Free until: 15 December 2017
This study summarizes the economic and political developments relating to privatization, state capitalism, and state ownership of business since 2000 and then surveys the extensive recent research examining these issues empirically. Through the early 21st century, there was an unambiguous global trend towards reducing government ownership of business enterprise, but this trend has since at least been slowed, and perhaps even reversed. We discuss the factors that have promoted a global resurgence of state ownership, then define and analyze the new ideology labeled “state capitalism.” Recent research examines whether privatization improves the operating and financial performance of divested companies, as well as when, where and how governments decide to privatize individual companies and how these sales are priced. All the performance studies surveyed document significant improvements after companies are divested. Recent academic and professional research categorizes and evaluates various types of state owners; examines determinants of the level of state ownership; studies how state ownership impacts the valuation of corporate assets and examines the relative efficiency of state versus private ownership; and assesses how state ownership impacts corporate financial policies, especially capital investment. This research highlights that different types of state owners have very different impacts on corporate value and performance, and that state ownership generally has a significant, and mostly pernicious, impact on corporate investment and financial policies. The separate effect of state ownership on corporate valuation is less clear-cut. This survey also summarizes recent empirical research examining the relationship between state ownership of business assets and financial markets and institutions, and also surveys the literature examining political connections between politicians and corporate managers. Sovereign wealth fund research yields essentially benign findings, but almost all studies examining state-owned banking show that state ownership reduces banks’ efficiency. All the financial markets and institutions studies examined highlight the distortive effects and economic costs of bailouts and guarantees, and almost all the political connections studies find that these connections are privately beneficial but socially costly. Finally, the research surveyed here convinces the author that “state capitalism” is an essentially failed model.
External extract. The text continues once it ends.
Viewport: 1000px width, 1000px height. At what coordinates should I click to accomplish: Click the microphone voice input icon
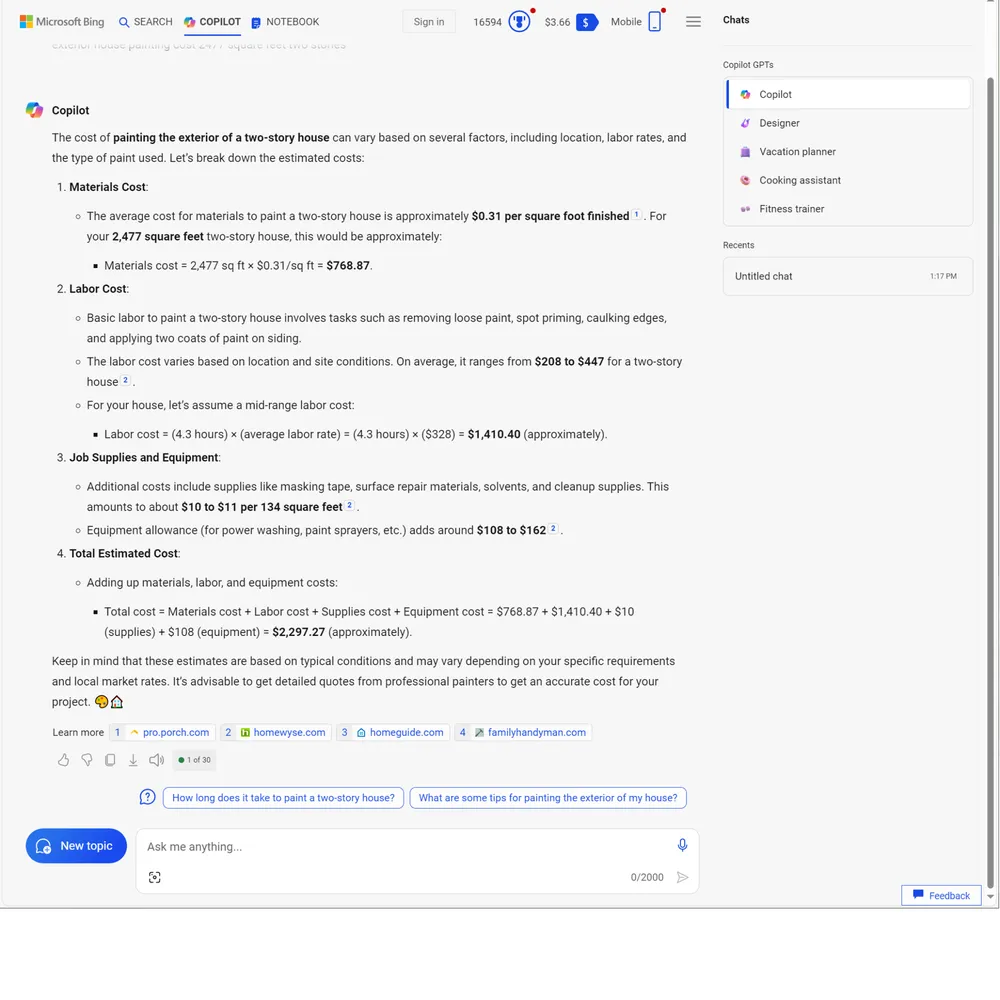[682, 845]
Privatization, State Capitalism, and State Ownership of Business in the 21st Century provides an overview of economic and political developments relating to privatization, state capitalism, and state ownership of business, and will then survey the extensive recent research examining privatization and state ownership. The author adopts a policy of categorizing the post-2004 research into three principal areas: (1) empirical privatization studies; (2) theoretical and empirical studies examining the level, type, and valuation impact of state ownership of business enterprises; and (3) empirical research examining the impact of state ownership on financial markets and institutions, plus the private and public social welfare implications of political connections between politicians and business executives.
Privatization, State Capitalism, and State Ownership of Business in the 21st Century starts by surveying the recent empirical privatization research. Second, Section 3 summarizes the empirical and theoretical research examining the level, type, and valuation impact of state ownership in the world’s major economic regions. This summary will also assess research examining the relative efficiency of state versus private ownership, and the effect of state ownership on observed corporate financial policies. Section 4 summarizes the empirical research examining the intersection of state ownership and finance. This will begin with the literature assessing the rise of sovereign wealth funds, then will survey research examining the efficiency of state owned banks, and will conclude by summarizing research questioning the private and public social welfare implications of political connections between politicians and business executives. Section 5 provides the author’s concluding statements.